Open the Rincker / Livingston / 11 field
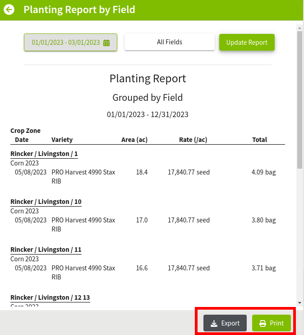click(46, 250)
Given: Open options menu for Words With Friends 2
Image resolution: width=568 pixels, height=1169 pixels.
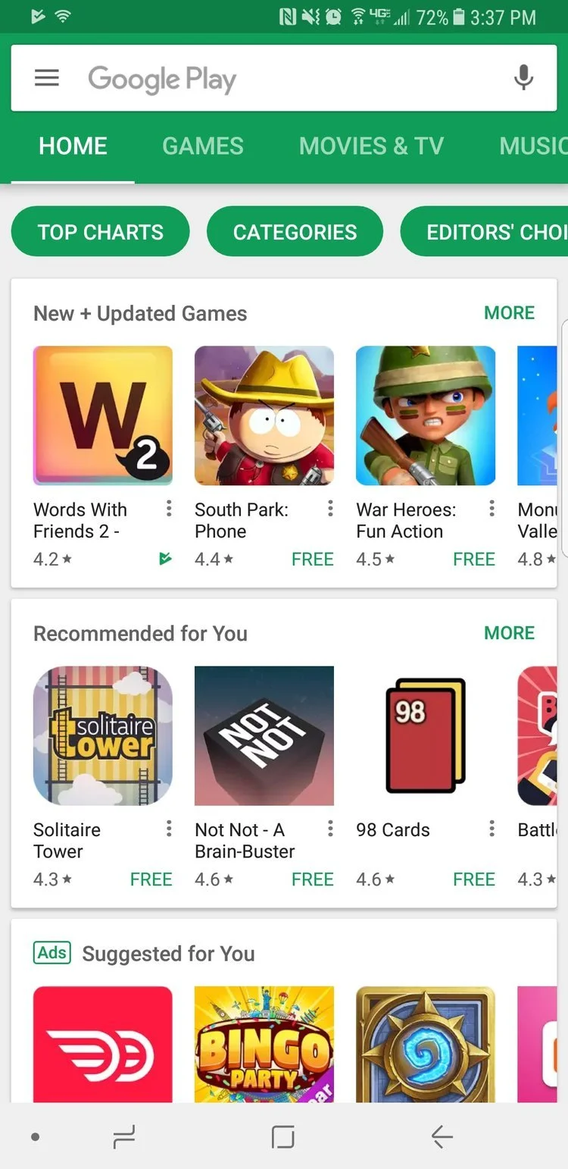Looking at the screenshot, I should tap(169, 509).
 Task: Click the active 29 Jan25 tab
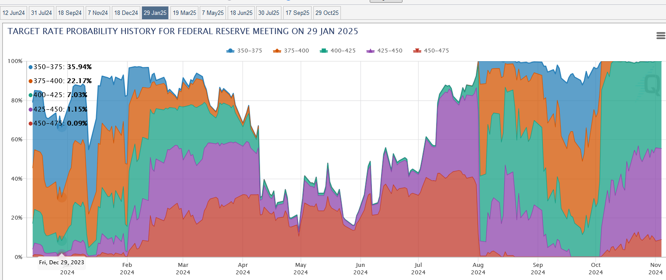155,13
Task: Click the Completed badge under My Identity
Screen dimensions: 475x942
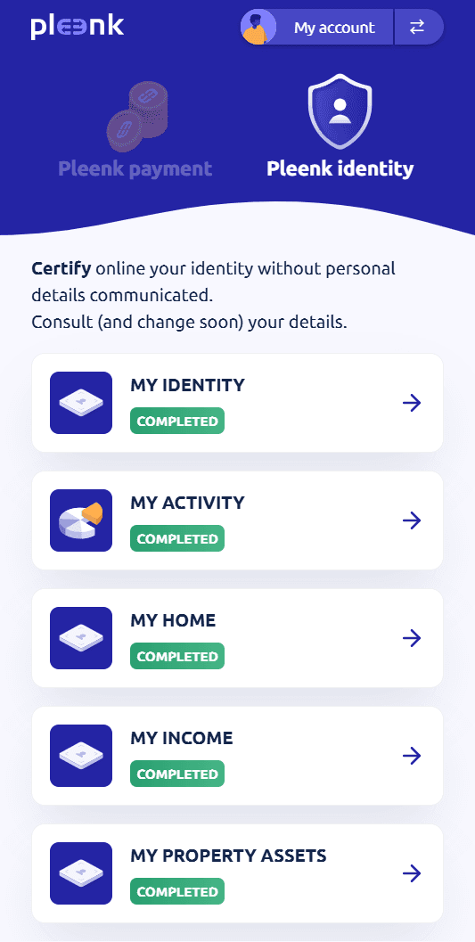Action: click(177, 422)
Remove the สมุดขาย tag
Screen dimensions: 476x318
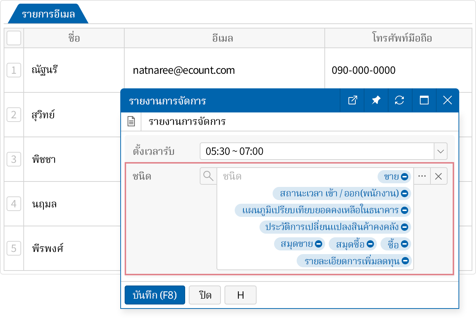(x=319, y=244)
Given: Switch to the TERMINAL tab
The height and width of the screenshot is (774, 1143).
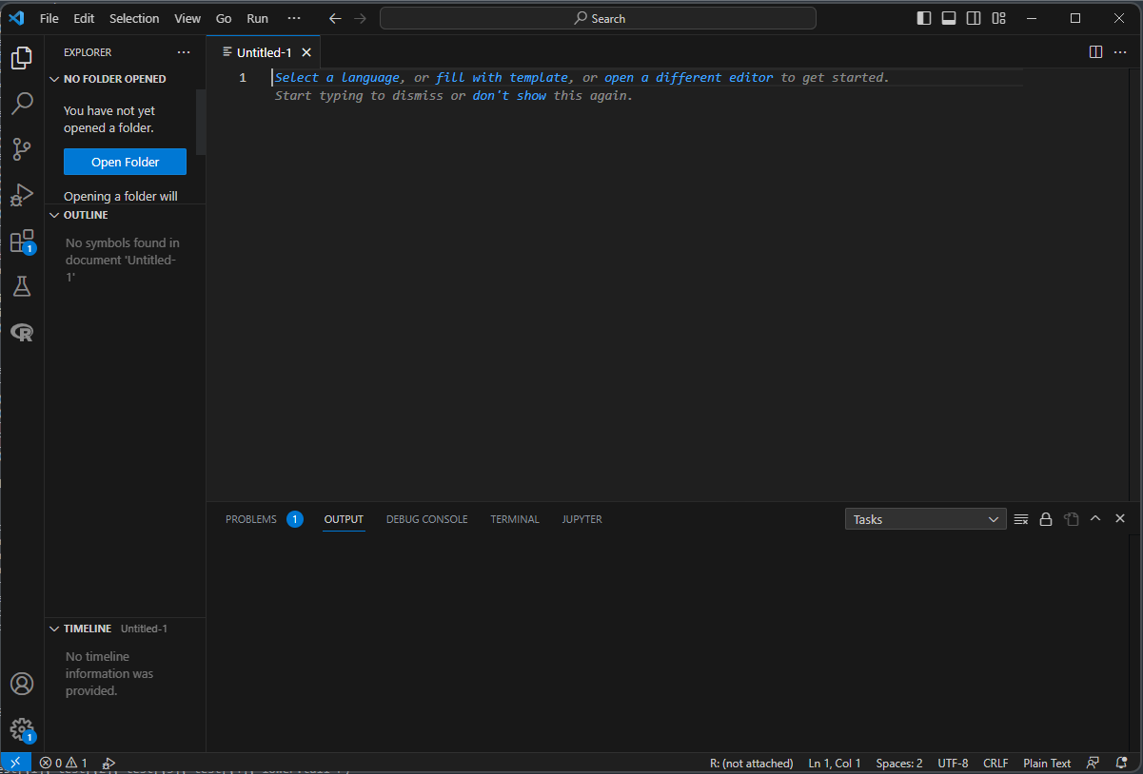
+ + +
What you should do.
Only the pictures are to be left out; restate everything else in the listing word for word.

Task answer.
Open the Rincker / Livingston / 11 field
click(46, 250)
Given: Open options menu for Words With Friends 2
Image resolution: width=568 pixels, height=1169 pixels.
Looking at the screenshot, I should tap(169, 509).
 Task: Click the active 29 Jan25 tab
155,13
Task: Click the Completed badge under My Identity
Screen dimensions: 475x942
Action: click(177, 422)
Remove the สมุดขาย tag
Screen dimensions: 476x318
(x=319, y=244)
Given: Switch to the TERMINAL tab
The height and width of the screenshot is (774, 1143).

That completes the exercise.